Cuando un radical libre ataca a una desoxirribosa del ADN, generalmente produce una ruptura de la hebra. Sin embargo, la hebra intacta puede mantener juntos los dos extremos de la hebra dañada hasta que actúen las enzimas reparadoras, por lo que este tipo de daño no es usualmente crítico para la célula a no ser que haya una rotura cercana en las dos cadenas (Breen y Murphy, 1995).

La adición a las bases del ADN es más habitual que la ruptura de las cadenas, y da lugar a una gran variedad de productos derivados. El principal modo de reacción consiste en la adición a los carbonos C-5 y C-6 de las pirimidinas y C-4 y C-8 de las purinas (Breen y Murphy, 1995). El resultado del ataque a estos carbonos de las purinas y pirimidinas es un conjunto de formas radicales de las bases, las cuales sufren diversas reacciones hasta obtener productos finales muy variados. En presencia de oxígeno, los aductos de purinas con radicales libres pueden sufrir en ciertos casos una reconversión a la purina inicial (Breen y Murphy, 1995).
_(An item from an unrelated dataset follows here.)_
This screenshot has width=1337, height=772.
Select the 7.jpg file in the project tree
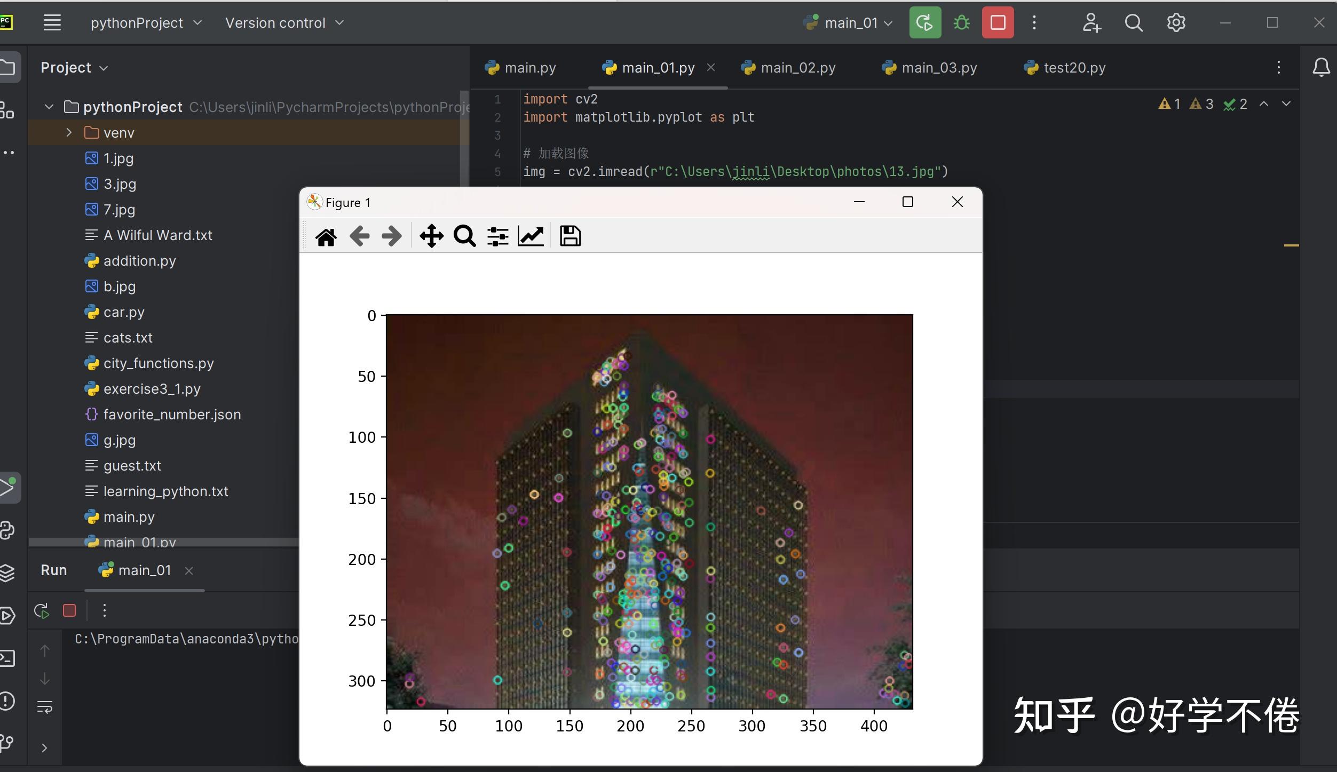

La oxidación de la desoxiguanosina a 8-oxoguanosina es una de las lesiones más frecuentes, y  reviste gran importancia por su alto efecto mutagénico (Shibutani y cols., 1992).

El ADN mitocondrial sufre mucho más daño oxidativo que el ADN nuclear (Richter y cols., 1988). El genoma mitocondrial presenta ciertos rasgos que le hacen especialmente susceptible de ser atacado por agentes oxidantes: carece de histonas que puedan recibir el ataque en lugar del ADN (Johns y cols., 1995); el sistema de reparación es poco efectivo (Suter y Richter, 1999; Shen y cols. 1995) y, por último, se encuentra muy cerca de la cadena de transporte mitocondrial, uno de los sistemas principales de producción de especies activadas de oxígeno  (Giulivi y cols, 1998). Otro factor distintivo del ADN mitocondrial es que no posee intrones, de manera que la modificación de cualquier base afecta usualmente a una zona de ADN codificante (Linnane y cols., 1989; Ames y cols., 1993) y su repercusión suele ser, por tanto, más importante.
 
Daño oxidativo a glúcidos.
Los glúcidos reaccionan con facilidad con los radicales hidroxilos. Los monos y disacáridos resisten la acción de los radicales libres de oxígeno.  La glucosa constituye un captador del radical superóxido, al retenerlo e impedir su acción sobre otras moléculas.  La manosa y el manitol son eliminadores del radical hidroxilo. Por ello, se ha observado que diversos polisacáridos actúan como agentes protectores celulares (Albertini y cols., 1996).

El daño oxidativo a los glúcidos reviste importancia cuando se trata de polisacáridos de función estructural, ya que los polisacáridos son despolimerizados por los radicales libres  (Borel y cols., 1988) dando lugar a procesos degenerativos.     Un caso especial es el del ácido hialurónico cuya función estructural reside en mantener la viscosidad del fluido sinovial. La exposición a agentes oxidantes  (sobre todo radical superóxido) provoca su fragmentación, lo que conduce a la desestabilización del tejido conectivo y a la pérdida de viscosidad del fluido sinovial, como es el caso de la artritis reumatoide (Greenwald y Moy, 1980; Grootveld y cols, 1991). Se ha observado que la superóxido dismutasa es capaz de proteger frente a la despolimerización del ácido hialurónico, en el líquido sinovial  (McCord, 1974).  Los proteoglicanos están sujetos a rotura oxidativa de forma similar  (Greenwald y cols. 1980).

Se ha observado una relación directa entre los radicales libres y el estrés oxidativo con la diabetes mellitus, una enfermedad inicialmente caracterizada por una pérdida en la homeostasis de la glucosa, así como también, con las complicaciones diabéticas.  Se postula que una anormal regulación en el metabolismo de los peróxidos y los metales de transición colabora en el establecimiento de la enfermedad, así como en las complicaciones que aparecen a largo plazo (Wolff y cols. 1987; Oberley, 1988; Wolff, 1993).